For this reason, a corresponding musical waveform signal is outputted from the musical tone generating section 25, and a corresponding envelope waveform signal is outputted from the envelope generator 26, and is applied to the multiplier 27, respectively. Then, the multiplier 27 outputs a musical tone signal corresponding to the input signal, and this musical tone signal is passed through the D/A converter 28 and the amplifier 29, and the musical tone of the operating key is emitted from the speaker 6.
Also, if you want to change the content of each part of the instruction display section 5 to other content during the performance, simply turn on the desired part and the previous content can be instantly changed to the newly turned on content. It is.

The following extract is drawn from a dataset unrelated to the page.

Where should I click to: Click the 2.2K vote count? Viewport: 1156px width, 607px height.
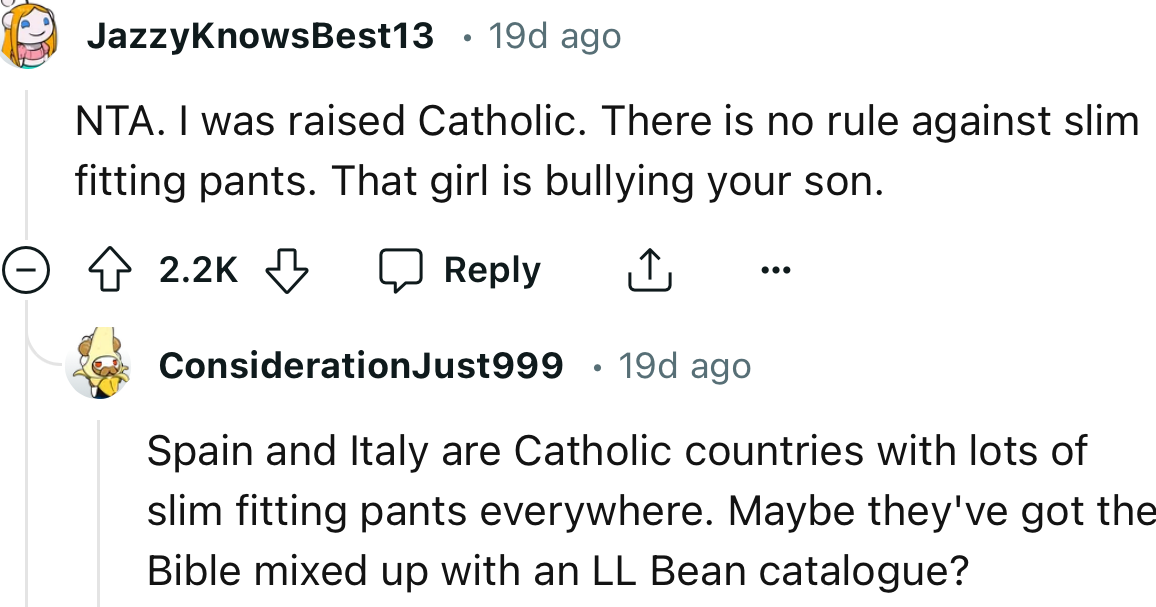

In the above embodiment, the instruction display section 5 displays the characters of each part when the power is turned on, and furthermore, only the part of each part that is turned on is displayed as a mask.
The characters for each part of the instruction display section 5 may be printed and only the selected part may be displayed as a mask, and the color display can be used to match the color of the characters in each part and the mask of the selected part. It is also possible to change. Furthermore, the content to be displayed in the instruction display section 5 is not limited to the above-mentioned embodiment, and can be modified in various ways as necessary.

In addition, although a liquid crystal display device was used as the flat panel display device in the above embodiment, it is also possible to use not only a light-receiving type display device but also a light-emitting type display device, and transparent touch switches formed by polymerization on the display device can also be used. It can also be formed directly on the display panel.

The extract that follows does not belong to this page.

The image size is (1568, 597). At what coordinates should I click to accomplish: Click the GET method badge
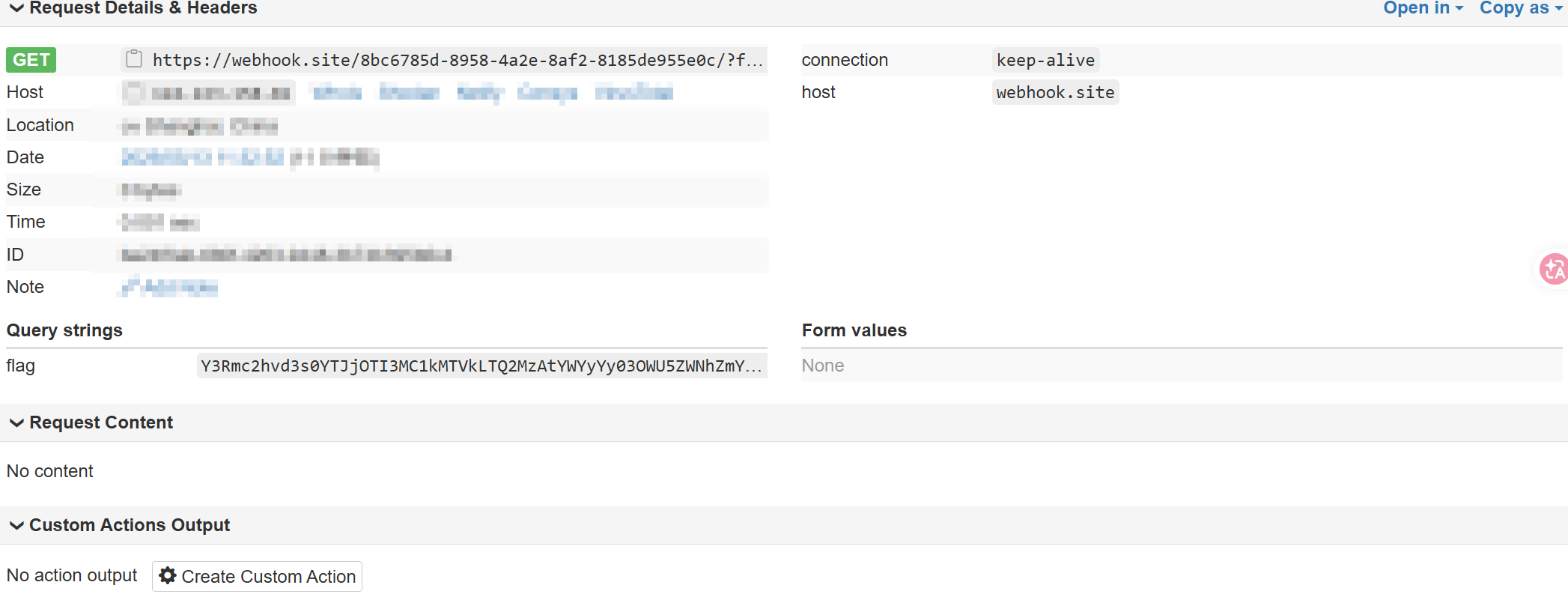pyautogui.click(x=31, y=60)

Since this invention is configured as detailed above,
There are few failures due to mechanical deterioration, and 2.
It is possible to electronically store different types of setting data efficiently with a single operation, and since the area directly below the operating position is displayed as a mask, it is possible to provide an input device for an electronic musical instrument that can be easily visually confirmed.

[Brief explanation of the drawing]

The drawings show an embodiment in which the present invention is applied to an electronic organ. Fig. 1 is a perspective view of the external appearance of the electronic organ, Fig. 2 is a plan view of the instruction display section, and Fig. 3 is a partial cross section of the instruction display section. Figure 4 is a circuit configuration diagram,
FIG. 5 is a diagram showing an example of the display state of the instruction display section. 1... Electronic organ, 4... Keyboard, 5... Instruction display section, 7... Rhythm instruction display section, 8... Preset instruction display section, 9... Coupler instruction display section, 10
...Effect instruction display section, 11...Volume instruction display section, 12...Power switch, 15...
Liquid crystal device, 16... Transparent substrate, 17... Touch switch, 18... Cover, 21... Oscillator, 23
... Key matrix, 24 ... Key code data assigner, 25 ... Musical tone generator, 26 ... Envelope generator, 27 ... Multiplier, 28 ...
D/A converter, 30...liquid crystal drive unit, 31...touch switch matrix.

Claims (1)

[Claims] 1. A touch switch consisting of transparent electrodes arranged in a matrix that specifies two types of setting data regarding musical tones by rows and columns, and each of the transparent electrodes arranged in the matrix stacked below the touch switch. The touch switch comprises a display device that displays a masked area corresponding to the touch switch, and is characterized in that the two types of setting data can be input and displayed by simply turning on one part of the transparent electrode forming the touch switch. Input device for electronic musical instruments.